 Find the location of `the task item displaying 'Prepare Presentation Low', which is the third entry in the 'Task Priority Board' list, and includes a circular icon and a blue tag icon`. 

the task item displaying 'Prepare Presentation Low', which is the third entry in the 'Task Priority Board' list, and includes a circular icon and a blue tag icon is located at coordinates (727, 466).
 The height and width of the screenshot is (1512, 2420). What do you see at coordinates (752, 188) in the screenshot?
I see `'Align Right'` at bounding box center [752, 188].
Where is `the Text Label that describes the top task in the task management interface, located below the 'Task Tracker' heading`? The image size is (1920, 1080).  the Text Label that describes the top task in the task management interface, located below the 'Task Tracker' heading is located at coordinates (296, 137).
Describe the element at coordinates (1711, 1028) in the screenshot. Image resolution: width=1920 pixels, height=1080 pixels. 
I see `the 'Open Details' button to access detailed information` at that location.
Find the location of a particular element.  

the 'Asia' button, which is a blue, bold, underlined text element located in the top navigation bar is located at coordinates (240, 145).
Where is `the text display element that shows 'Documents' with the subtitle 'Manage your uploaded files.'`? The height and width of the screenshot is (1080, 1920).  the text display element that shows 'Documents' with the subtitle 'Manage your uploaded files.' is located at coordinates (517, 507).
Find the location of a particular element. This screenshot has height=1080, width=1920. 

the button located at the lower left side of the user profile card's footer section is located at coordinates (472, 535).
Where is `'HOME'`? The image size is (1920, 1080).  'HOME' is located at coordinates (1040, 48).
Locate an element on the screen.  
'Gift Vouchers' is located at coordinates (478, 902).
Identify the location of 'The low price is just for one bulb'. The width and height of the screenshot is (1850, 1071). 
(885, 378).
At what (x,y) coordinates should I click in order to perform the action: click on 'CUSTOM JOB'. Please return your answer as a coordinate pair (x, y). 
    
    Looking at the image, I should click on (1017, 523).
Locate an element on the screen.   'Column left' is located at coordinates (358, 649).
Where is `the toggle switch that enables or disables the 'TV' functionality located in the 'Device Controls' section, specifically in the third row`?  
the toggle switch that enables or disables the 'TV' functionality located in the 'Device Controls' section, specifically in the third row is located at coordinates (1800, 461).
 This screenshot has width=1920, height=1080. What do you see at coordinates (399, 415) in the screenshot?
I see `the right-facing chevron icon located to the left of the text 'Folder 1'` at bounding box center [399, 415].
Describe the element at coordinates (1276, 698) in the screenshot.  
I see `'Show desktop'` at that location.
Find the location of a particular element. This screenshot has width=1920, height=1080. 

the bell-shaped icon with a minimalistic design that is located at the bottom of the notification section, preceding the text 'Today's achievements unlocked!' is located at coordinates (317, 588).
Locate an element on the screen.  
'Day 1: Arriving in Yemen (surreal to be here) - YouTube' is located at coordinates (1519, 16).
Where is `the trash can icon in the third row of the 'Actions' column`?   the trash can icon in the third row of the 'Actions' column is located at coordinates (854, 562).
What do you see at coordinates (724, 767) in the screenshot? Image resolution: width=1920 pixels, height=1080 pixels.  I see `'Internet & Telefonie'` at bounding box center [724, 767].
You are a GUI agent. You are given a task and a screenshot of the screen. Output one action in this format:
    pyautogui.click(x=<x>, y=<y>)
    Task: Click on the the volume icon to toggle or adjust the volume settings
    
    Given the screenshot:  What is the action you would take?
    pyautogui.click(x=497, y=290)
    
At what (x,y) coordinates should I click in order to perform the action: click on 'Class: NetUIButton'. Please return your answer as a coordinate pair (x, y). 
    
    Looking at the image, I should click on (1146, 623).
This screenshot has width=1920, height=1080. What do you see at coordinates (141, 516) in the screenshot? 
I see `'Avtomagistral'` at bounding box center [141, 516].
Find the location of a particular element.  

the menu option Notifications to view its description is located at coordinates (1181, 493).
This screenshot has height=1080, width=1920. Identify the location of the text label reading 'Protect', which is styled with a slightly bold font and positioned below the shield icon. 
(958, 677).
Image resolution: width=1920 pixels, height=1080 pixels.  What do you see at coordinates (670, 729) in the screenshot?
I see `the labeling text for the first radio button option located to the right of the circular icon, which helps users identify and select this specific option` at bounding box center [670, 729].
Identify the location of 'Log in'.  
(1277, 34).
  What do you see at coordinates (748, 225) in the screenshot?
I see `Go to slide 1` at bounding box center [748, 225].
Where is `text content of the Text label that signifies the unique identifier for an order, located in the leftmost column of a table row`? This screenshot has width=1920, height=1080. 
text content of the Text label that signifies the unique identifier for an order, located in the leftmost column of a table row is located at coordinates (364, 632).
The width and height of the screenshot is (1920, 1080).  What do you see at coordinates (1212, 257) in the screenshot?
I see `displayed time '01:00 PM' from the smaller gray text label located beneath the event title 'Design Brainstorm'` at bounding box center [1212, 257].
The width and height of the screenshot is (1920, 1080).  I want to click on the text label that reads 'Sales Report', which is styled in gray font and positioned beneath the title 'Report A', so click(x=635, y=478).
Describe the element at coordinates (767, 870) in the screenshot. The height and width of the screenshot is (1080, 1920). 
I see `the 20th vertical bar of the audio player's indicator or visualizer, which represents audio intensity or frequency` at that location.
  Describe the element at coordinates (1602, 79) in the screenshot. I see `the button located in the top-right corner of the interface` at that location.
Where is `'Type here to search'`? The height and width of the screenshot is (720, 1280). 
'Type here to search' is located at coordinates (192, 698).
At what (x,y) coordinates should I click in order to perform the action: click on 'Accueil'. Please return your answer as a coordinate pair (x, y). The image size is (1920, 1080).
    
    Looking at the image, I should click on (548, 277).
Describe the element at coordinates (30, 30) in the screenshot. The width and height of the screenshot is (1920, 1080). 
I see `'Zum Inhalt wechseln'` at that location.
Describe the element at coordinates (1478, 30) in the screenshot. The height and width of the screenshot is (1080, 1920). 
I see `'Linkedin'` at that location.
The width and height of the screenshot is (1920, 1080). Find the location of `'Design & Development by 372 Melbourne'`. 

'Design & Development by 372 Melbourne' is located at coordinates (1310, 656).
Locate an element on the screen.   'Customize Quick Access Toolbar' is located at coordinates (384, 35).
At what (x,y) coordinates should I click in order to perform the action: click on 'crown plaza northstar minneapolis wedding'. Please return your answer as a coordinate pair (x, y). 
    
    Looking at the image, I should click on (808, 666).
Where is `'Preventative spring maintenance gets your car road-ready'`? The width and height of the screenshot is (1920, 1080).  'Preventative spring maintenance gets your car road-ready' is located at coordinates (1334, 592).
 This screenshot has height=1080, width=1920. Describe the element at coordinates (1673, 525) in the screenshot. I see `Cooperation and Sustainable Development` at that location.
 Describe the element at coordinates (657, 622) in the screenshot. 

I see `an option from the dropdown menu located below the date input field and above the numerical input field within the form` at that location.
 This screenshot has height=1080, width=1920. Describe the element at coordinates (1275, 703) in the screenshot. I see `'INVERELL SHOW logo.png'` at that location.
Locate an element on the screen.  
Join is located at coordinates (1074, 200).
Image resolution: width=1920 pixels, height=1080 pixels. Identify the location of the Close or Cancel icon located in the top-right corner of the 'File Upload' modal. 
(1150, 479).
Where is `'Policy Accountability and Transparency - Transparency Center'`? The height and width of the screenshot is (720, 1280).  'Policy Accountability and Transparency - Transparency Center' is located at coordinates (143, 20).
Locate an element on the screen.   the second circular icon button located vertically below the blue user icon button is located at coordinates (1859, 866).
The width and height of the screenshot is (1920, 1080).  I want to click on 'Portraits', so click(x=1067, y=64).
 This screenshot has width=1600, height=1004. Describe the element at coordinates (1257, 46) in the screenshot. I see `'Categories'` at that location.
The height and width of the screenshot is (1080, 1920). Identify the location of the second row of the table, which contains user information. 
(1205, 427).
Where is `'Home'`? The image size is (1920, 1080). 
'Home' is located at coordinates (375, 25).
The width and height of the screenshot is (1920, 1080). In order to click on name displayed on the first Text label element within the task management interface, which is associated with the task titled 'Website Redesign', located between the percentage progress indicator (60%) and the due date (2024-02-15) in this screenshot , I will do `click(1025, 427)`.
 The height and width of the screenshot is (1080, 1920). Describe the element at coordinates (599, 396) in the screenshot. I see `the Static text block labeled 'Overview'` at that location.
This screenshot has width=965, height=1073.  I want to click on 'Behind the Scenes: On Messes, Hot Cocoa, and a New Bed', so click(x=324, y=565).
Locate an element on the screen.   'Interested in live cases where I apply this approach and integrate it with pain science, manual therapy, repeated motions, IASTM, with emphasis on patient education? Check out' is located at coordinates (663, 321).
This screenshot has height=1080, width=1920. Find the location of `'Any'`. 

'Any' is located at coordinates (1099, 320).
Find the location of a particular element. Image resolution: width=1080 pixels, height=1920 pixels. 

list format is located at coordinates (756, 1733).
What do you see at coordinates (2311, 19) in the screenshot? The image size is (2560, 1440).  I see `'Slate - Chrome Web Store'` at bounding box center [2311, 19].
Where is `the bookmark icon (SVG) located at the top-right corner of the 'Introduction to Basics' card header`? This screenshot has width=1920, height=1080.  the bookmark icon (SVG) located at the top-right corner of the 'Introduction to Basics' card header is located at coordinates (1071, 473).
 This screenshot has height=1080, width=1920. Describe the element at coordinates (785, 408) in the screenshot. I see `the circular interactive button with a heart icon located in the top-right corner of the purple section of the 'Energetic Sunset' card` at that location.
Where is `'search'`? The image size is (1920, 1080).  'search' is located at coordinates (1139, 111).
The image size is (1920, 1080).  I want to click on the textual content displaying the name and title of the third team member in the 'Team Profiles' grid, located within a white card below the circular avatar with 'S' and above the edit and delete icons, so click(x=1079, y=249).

_STATED TASK_. Convert the entries starting at the line containing "You are a GUI" and ending at the line containing "coordinates (364, 632)." into a JSON list of strings, one string per line, leaving out blank lines.

_THE ANSWER_.
[
  "You are a GUI agent. You are given a task and a screenshot of the screen. Output one action in this format:",
  "    pyautogui.click(x=<x>, y=<y>)",
  "    Task: Click on the the volume icon to toggle or adjust the volume settings",
  "    Given the screenshot:  What is the action you would take?",
  "    pyautogui.click(x=497, y=290)",
  "At what (x,y) coordinates should I click in order to perform the action: click on 'Class: NetUIButton'. Please return your answer as a coordinate pair (x, y). ",
  "    Looking at the image, I should click on (1146, 623).",
  "This screenshot has width=1920, height=1080. What do you see at coordinates (141, 516) in the screenshot? ",
  "I see `'Avtomagistral'` at bounding box center [141, 516].",
  "Find the location of a particular element.  ",
  "the menu option Notifications to view its description is located at coordinates (1181, 493).",
  "This screenshot has height=1080, width=1920. Identify the location of the text label reading 'Protect', which is styled with a slightly bold font and positioned below the shield icon. ",
  "(958, 677).",
  "Image resolution: width=1920 pixels, height=1080 pixels.  What do you see at coordinates (670, 729) in the screenshot?",
  "I see `the labeling text for the first radio button option located to the right of the circular icon, which helps users identify and select this specific option` at bounding box center [670, 729].",
  "Identify the location of 'Log in'.  ",
  "(1277, 34).",
  "  What do you see at coordinates (748, 225) in the screenshot?",
  "I see `Go to slide 1` at bounding box center [748, 225].",
  "Where is `text content of the Text label that signifies the unique identifier for an order, located in the leftmost column of a table row`? This screenshot has width=1920, height=1080. ",
  "text content of the Text label that signifies the unique identifier for an order, located in the leftmost column of a table row is located at coordinates (364, 632)."
]